**TASK OBJECTIVE**. Lay out the lines of the records as a JSON list of strings, one string per line, beginning with the line that contains "Task: Toggle the sidebar panel icon" and running through the end of the records. Skip blank lines, and leave the pictures out.

(A block of data)

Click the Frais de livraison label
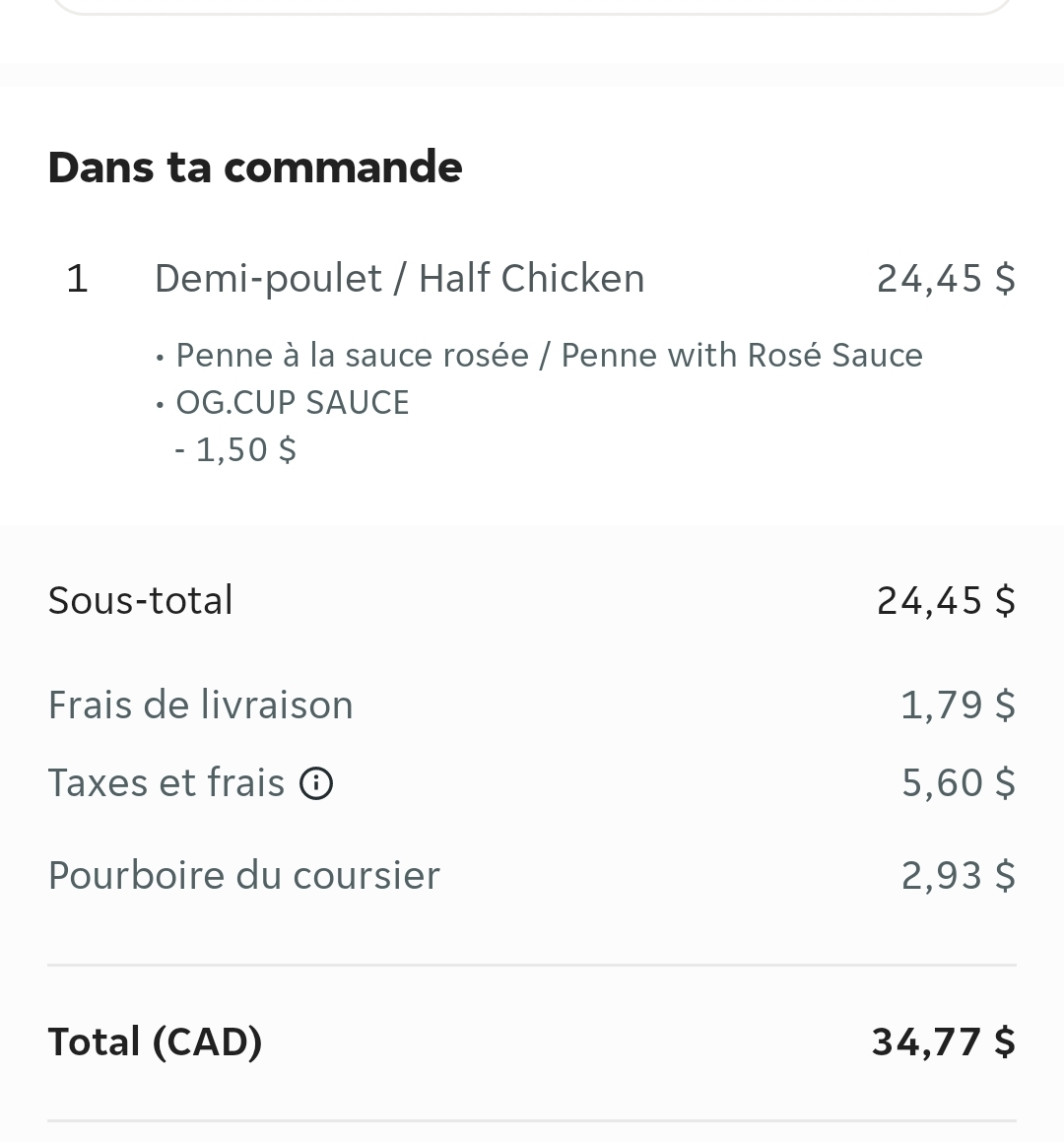The height and width of the screenshot is (1142, 1064). 200,705
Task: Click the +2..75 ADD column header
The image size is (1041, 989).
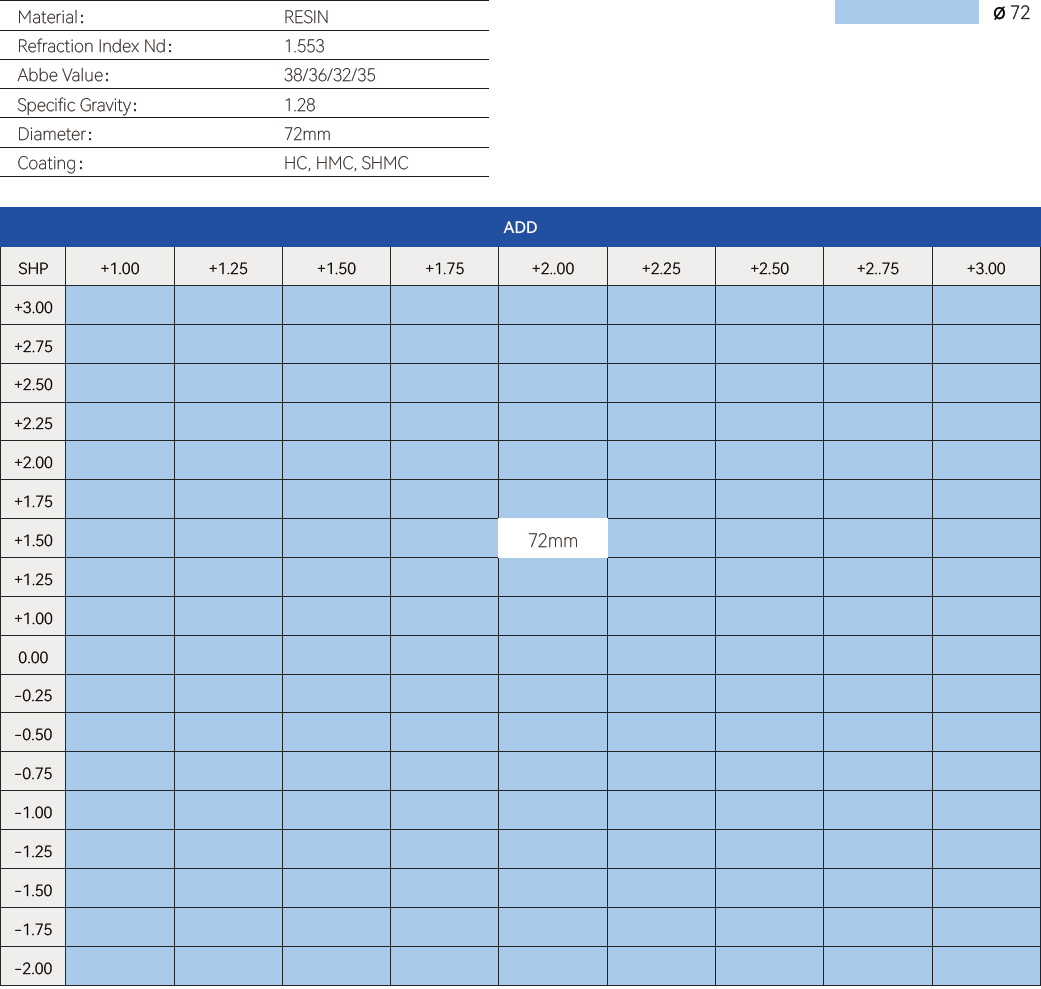Action: pyautogui.click(x=877, y=268)
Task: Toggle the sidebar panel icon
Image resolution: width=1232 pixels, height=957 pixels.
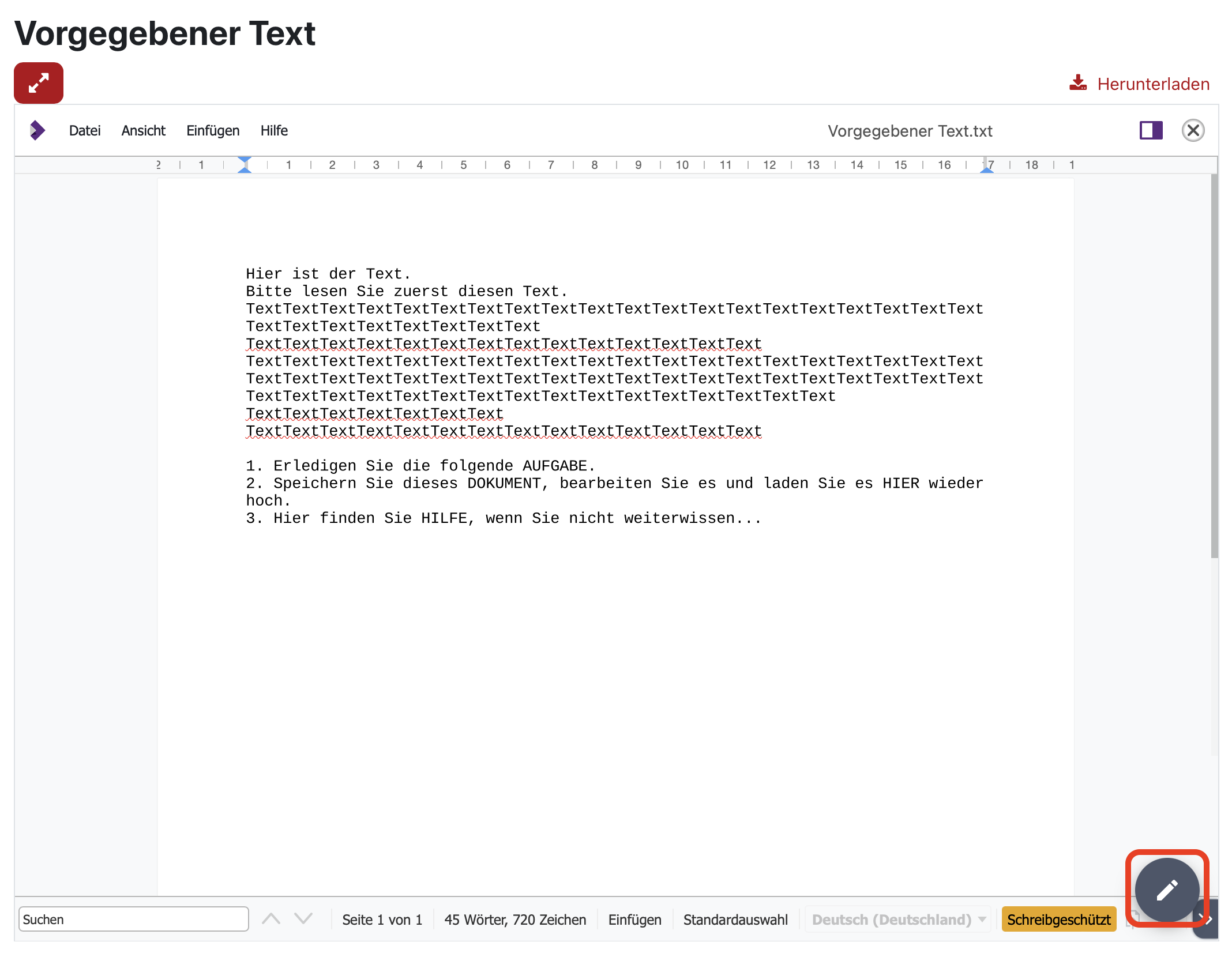Action: click(x=1151, y=130)
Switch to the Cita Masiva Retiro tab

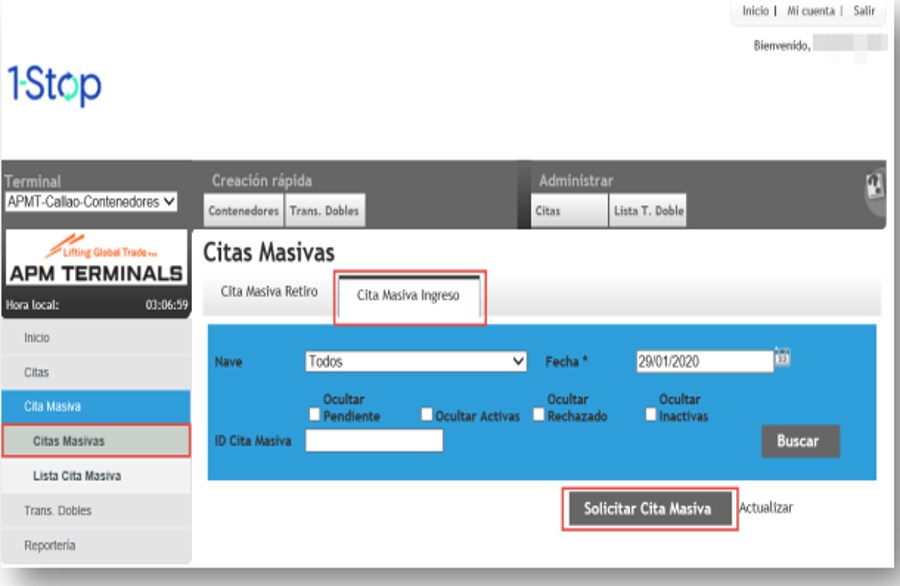(268, 292)
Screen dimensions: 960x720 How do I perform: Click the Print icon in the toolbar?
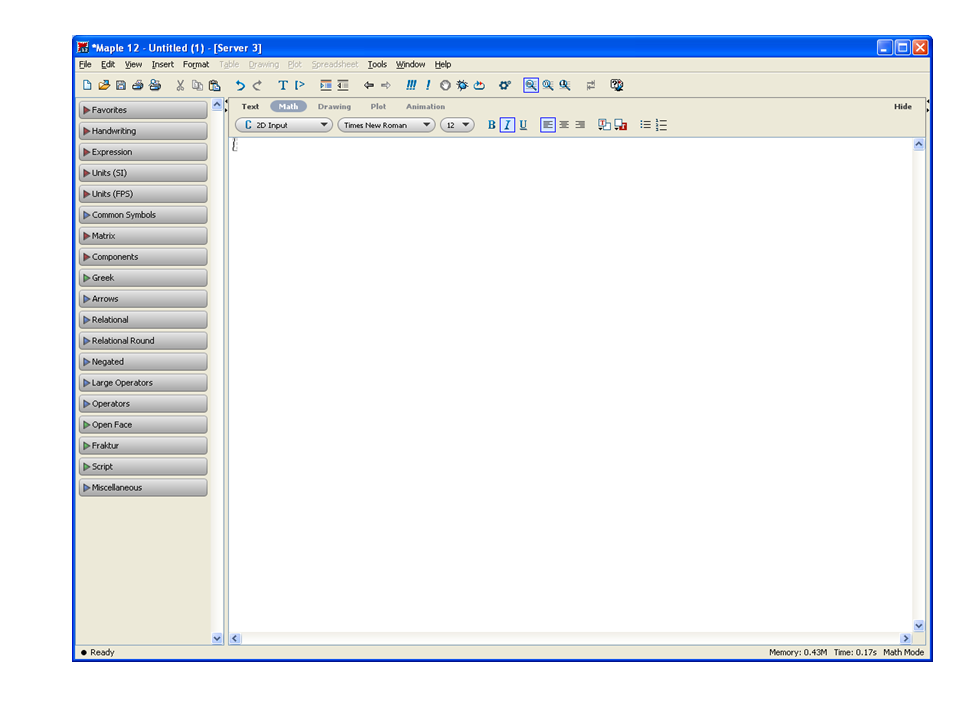[x=138, y=86]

**FINAL RESULT**.
[
  "Task: Toggle the sidebar panel icon",
  "Image resolution: width=1232 pixels, height=957 pixels.",
  "Action: click(x=1151, y=130)",
  "Switch to the Cita Masiva Retiro tab",
  "(268, 292)",
  "Screen dimensions: 960x720 How do I perform: Click the Print icon in the toolbar?",
  "[x=138, y=86]"
]